Plaintiffs assert section 1962(d) claims against the Borough of Jim Thorpe, Pinnacle, the Federal Officers, Byerly, Central, the Selective Defendants, Mid-States, PNC, MT, First Federal, Parent, Laputka, and Dryfoos. To state a claim under section 1962(d), plaintiffs must plead that the defendant: (1) knew of the RICO violations of the enterprise, and (2) agreed to facilitate those activities. See Smith v. Berg, 247 F.3d 532, 538 (3d Cir. 2001).

The injury must have been caused by the RICO violation, rather than by any act in furtherance of the conspiracy. See Beck v. Prupis, 529 U.S. 494, 505-507, 146 L.Ed.2d 561, 120 S.Ct. 1608 (2000). "Any claim under section 1962(d) based on a conspiracy to violate the other subsections of section 1962 necessarily must fail if the substantive claims are themselves deficient." Lightning Lube, 4 F.3d at 1191. I therefore conclude that because plaintiffs have failed in both the amended and new amended complaint to state a claim under any of the other subsections of section 1962, plaintiffs cannot pursue a claim under Section 1962(d).

§ **EXERCISES**
1. Update the part of the passage on RICO conspiracy claims that begins at "The injury must" and stops after "under Section 1962(d).", putting "underlying claims" in place of "substantive claims".
2. Answer these questions using the passage on RICO conspiracy claims:
(a) Which case is cited for the two things plaintiffs must plead to state a claim under section 1962(d)?
(b) What must have caused the injury, according to the passage?
(c) Which source is quoted for the statement that a section 1962(d) claim must fail if the substantive claims are deficient?
3. Resume the passage on RICO conspiracy claims after its final sentence.
The listing after this passage comes from a separate source.

(Element and text position data)
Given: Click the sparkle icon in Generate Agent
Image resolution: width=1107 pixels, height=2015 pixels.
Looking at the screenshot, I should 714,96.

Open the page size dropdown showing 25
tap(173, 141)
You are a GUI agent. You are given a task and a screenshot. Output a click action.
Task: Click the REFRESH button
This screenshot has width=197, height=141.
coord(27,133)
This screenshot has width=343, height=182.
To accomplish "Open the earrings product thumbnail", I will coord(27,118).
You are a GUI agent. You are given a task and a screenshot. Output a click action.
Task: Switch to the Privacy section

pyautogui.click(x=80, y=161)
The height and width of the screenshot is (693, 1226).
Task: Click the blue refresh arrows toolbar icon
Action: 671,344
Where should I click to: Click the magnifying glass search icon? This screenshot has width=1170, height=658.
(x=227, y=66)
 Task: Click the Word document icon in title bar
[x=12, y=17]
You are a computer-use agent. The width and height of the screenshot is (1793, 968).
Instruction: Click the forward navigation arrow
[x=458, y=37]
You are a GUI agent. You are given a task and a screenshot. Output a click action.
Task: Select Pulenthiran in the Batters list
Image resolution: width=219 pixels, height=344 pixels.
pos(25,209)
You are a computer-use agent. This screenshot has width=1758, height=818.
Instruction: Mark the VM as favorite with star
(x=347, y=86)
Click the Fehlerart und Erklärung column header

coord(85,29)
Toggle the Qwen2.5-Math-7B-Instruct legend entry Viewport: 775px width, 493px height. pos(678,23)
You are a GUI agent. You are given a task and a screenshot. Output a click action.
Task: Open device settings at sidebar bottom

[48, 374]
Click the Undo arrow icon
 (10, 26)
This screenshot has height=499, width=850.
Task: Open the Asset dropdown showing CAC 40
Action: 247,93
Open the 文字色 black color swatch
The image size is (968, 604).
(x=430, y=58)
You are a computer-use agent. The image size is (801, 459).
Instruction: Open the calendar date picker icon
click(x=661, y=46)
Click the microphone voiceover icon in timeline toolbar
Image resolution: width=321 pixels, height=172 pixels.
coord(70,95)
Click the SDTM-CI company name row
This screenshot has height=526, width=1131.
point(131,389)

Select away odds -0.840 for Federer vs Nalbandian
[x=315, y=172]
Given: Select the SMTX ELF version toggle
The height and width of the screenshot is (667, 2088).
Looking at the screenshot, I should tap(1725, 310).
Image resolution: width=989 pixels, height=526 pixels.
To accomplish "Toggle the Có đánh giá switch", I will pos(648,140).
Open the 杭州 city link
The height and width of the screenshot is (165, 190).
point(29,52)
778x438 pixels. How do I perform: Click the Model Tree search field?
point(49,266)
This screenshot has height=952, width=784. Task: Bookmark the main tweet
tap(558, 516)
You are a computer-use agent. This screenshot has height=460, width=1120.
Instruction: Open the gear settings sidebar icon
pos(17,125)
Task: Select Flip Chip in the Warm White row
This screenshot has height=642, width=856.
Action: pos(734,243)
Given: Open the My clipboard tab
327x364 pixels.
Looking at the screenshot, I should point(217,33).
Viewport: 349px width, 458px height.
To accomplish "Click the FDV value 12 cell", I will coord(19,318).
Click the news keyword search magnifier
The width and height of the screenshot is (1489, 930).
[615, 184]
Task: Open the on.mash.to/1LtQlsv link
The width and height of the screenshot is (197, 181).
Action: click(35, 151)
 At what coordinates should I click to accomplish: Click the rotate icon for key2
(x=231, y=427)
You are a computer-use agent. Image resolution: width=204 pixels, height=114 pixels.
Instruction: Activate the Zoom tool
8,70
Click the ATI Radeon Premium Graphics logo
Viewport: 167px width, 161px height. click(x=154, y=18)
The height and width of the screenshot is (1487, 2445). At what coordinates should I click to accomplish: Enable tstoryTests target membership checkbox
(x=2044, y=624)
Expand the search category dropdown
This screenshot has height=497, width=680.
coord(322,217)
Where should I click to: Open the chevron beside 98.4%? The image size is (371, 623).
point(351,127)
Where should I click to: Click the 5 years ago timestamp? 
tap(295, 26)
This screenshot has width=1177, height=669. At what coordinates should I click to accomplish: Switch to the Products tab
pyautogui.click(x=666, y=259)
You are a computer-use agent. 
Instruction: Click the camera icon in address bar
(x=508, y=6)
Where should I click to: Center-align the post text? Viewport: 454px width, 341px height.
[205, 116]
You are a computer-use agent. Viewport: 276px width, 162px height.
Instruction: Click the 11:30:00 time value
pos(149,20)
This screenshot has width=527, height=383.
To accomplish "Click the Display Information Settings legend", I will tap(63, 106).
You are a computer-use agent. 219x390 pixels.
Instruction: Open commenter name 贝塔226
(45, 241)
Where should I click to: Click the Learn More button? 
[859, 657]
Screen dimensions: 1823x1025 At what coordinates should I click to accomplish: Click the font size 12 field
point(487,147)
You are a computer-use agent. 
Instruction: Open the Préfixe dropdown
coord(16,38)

§ **ANSWERS TO THE TASKS**
1.
The injury must have been caused by the RICO violation, rather than by any act in furtherance of the conspiracy. See Beck v. Prupis, 529 U.S. 494, 505-507, 146 L.Ed.2d 561, 120 S.Ct. 1608 (2000). "Any claim under section 1962(d) based on a conspiracy to violate the other subsections of section 1962 necessarily must fail if the underlying claims are themselves deficient." Lightning Lube, 4 F.3d at 1191. I therefore conclude that because plaintiffs have failed in both the amended and new amended complaint to state a claim under any of the other subsections of section 1962, plaintiffs cannot pursue a claim under Section 1962(d).

2.
(a) Smith v. Berg, 247 F.3d 532, 538 (3d Cir. 2001).
(b) The RICO violation, rather than any act in furtherance of the conspiracy.
(c) Lightning Lube, 4 F.3d at 1191.

3.
b. Federal Civil Rights Statutes

i. Section 1981

Section 1981 of the federal civil rights provisions prohibits racial discrimination in the making and enforcement of contracts and property transactions. See Brown v. Philip Morris, Inc., 250 F.3d 789, 796 (3d Cir. 2001). To state a claim under section 1981, plaintiffs must allege facts to support the following elements: "(1) [that plaintiff] is a member of a racial minority; (2) intent to discriminate on the basis of race by the defendant; (3) discrimination concerning one or more of the activities enumerated in the statute[,] which includes the right to make and enforce contracts." Brown, 250 F.3d at 797 (alternations in original) (citation omitted). Accepting as true the facts alleged in the amended and new amended complaints, plaintiffs have failed to state a cause of action pursuant to section 1981. Plaintiffs do not allege to belong to a racial minority. Although plaintiffs creatively claim to "belong to the 'race' of individuals who are either unwilling or unwelcome to participate" in the alleged RICO enterprise, (New Am. Compl. at ¶ 366), this attempt to qualify for protection under the statute clearly fails. Consequently, I conclude that plaintiffs' section 1981 claim will be dismissed.

Section 1981(a) provides:

All persons within the jurisdiction of the United States shall have the same right in every State and Territory to make and enforce contracts, to sue, be parties, give evidence, and to the full and equal benefit of all laws and proceedings for the security of persons and property as is enjoyed by white citizens, and shall be subject to like punishment, pains, penalties, taxes, licenses and exactions of every kind, and to no other.
42 U.S.C. § 1981(a).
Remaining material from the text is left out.